Here's why Israel is set to become a 2020s tech powerhouse

A look at student specialization provides a clue to a red hot technology sector.
Written by Greg Nichols, Contributing Writer

Though often overshadowed by larger countries, Israel has one of the world's hottest tech scenes. Companies like Waze (an Israeli export acquired by Google) and Mobileye (an autonomous driving company acquired by Intel for a whopping $15.3 billion) have made big headlines, but it's the country's startup culture that's really driving a massive innovation economy, one that's set to shape several technology sectors in the 2020s.

Robotics and drones, two fields I track closely, are areas of particularly rich development with companies like Fabric (previously CommonSense Robotics) and Airbotics.

Consider that Israelis started more than 10,000 companies between 1999 and 2014, a full 2.6 percent of those have revenues of more than $100 million. The country routinely spends northward of 4 percent of its GDP on R&D (the U.S. spent 2.83 percent of GDP on R&D in 2017, by comparison).

There are many drivers of the industry, but education turns out to be one of the major factors for Israeli's surging technology economy. The country's Council for Higher Education (CHE), the official authority for higher education in Israel, just released data on the segmentation of undergraduate students in the 2018-19 academic year supporting that thesis. For the second consecutive year, engineering studies have the highest enrollment (35,041 students, representing 18.4 percent of the total).

The country has been promoting engineering among prospective students through a number of initiatives, and the results are striking. Over the past ten years, Israel has seen an increase of 80 percent in the number of computer science students. 

That represents a reversal of a major educational trend. For decades, the social sciences were the largest fields of study in Israel and considered the most sought-after majors. Now, engineering studies have overtaken the social sciences for the second consecutive year. 

According to the CHE, while law and business administration programs were considered highly desirable courses of study over the past 10 years, recent data show an approximately 20 to 25 percent drop in enrollment, while high-tech programs have grown. 

This is all by design. The CHE has embarked on a multi-year program to strengthen high-tech education. As part of the program, the Planning and Budgeting Committee (PBC) allocated incentives worth several hundred million shekels to academic institutions for the absorption of students and faculty members, as well as constructing and upgrading research and educational infrastructure.

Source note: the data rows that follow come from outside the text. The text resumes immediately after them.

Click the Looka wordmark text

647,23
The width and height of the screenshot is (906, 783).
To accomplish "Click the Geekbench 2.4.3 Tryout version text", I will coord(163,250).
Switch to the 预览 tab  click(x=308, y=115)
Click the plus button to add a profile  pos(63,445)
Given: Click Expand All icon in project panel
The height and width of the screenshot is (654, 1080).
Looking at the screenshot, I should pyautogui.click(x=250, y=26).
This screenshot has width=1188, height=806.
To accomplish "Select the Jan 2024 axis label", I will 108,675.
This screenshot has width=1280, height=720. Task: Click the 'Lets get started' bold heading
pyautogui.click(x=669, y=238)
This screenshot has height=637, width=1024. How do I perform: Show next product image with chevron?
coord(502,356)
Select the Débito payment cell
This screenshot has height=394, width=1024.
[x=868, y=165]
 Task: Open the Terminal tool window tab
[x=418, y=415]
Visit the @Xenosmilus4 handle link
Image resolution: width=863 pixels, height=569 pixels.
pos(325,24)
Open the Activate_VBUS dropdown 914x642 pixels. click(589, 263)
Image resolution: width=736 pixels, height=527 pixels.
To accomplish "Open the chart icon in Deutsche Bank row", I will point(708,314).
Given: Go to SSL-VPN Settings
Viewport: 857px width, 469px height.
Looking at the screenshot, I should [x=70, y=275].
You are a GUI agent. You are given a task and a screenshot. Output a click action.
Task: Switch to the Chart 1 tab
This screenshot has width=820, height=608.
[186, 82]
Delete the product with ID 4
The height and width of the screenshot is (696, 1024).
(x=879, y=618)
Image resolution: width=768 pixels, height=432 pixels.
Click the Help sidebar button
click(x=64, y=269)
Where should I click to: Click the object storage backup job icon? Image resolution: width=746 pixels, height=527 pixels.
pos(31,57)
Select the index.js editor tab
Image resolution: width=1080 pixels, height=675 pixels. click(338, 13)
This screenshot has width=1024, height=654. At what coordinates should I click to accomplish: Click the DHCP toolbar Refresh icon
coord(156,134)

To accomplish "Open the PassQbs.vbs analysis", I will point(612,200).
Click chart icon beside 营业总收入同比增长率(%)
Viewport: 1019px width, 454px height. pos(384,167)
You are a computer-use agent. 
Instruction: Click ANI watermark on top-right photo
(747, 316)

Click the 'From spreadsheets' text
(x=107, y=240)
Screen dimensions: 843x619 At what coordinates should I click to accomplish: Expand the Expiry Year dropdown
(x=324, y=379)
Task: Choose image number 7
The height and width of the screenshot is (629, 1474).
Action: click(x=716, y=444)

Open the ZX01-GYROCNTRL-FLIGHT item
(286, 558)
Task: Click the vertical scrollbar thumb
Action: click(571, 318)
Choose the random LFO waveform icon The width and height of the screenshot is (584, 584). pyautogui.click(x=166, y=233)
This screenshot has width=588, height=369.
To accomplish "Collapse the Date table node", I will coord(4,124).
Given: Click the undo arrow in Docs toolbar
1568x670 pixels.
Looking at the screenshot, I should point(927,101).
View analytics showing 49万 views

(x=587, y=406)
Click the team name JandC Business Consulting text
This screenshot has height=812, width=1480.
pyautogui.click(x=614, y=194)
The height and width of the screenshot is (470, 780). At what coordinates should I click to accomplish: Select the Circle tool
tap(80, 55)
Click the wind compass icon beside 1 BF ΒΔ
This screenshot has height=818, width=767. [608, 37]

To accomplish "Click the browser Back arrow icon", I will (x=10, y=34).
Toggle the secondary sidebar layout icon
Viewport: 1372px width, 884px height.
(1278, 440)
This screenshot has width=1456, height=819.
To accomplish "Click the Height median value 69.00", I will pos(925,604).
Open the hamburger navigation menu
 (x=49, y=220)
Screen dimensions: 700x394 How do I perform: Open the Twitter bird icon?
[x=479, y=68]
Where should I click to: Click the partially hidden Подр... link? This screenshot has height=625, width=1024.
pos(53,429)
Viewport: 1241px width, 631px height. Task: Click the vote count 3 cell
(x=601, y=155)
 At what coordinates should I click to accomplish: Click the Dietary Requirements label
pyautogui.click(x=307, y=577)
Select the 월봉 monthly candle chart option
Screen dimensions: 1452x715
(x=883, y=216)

"The new data show that we have accomplished our mission, and thanks to incentives given to academic institutions and the expansion of infrastructure, we were able to revolutionize the subjects studied in Israel – many students are choosing the challenge of high-tech studies," said Professor Yaffa Zilbershats, Chairperson of the PBC. "This significant change in the academic system will have a major impact on the Israeli economy. In collaboration with academic institutions, we are determined to continue the trend, to promote entrepreneurship and innovation in Israel and to integrate academia and industry." 

There's always the fear that over-emphasizing one group of disciplines will have deleterious longterm consequences. The CHE notes that it hopes schools will work to create interdisciplinary programs that will provide graduates with diverse tools that aren't siloed by traditional program delineations. As one target, the CHE suggests that students studying high-tech, business, and economics should also be able to participate in courses in philosophy, literature, art, history, cultural studies, and more, in their degree program.